▸ **What you should do**: Write out everything from the line containing "property [551, 756]" down to the end of the listing as a numbered list, leaving out any blank lines.

▸ **Record extracts**:
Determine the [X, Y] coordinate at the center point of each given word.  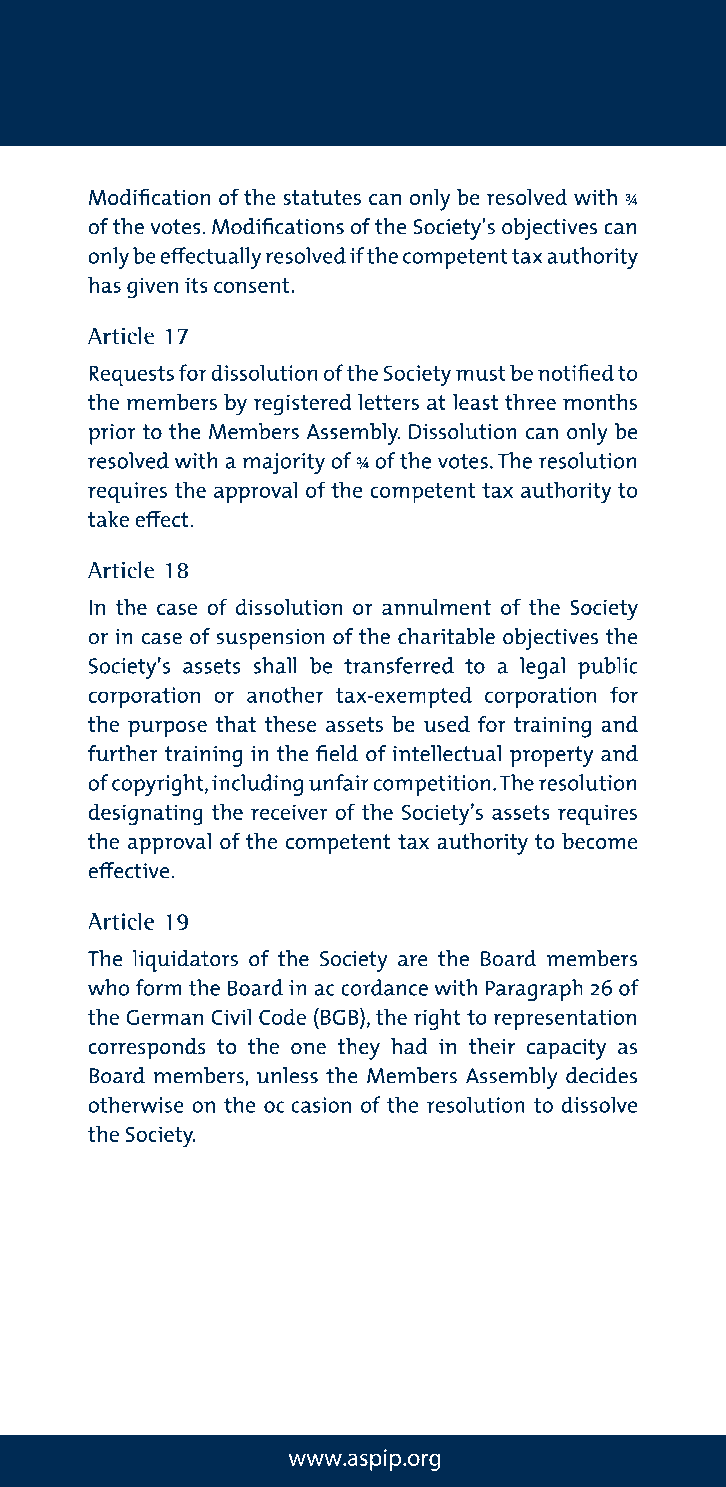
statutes [322, 197]
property [551, 756]
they [358, 1049]
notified [576, 372]
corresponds [147, 1049]
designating [145, 814]
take [108, 519]
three [530, 402]
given [152, 288]
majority [283, 463]
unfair [339, 782]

▸ **Problem solution**:
1. property [551, 756]
2. they [358, 1049]
3. notified [576, 372]
4. corresponds [147, 1049]
5. designating [145, 814]
6. take [108, 519]
7. three [530, 402]
8. given [152, 288]
9. majority [283, 463]
10. unfair [339, 782]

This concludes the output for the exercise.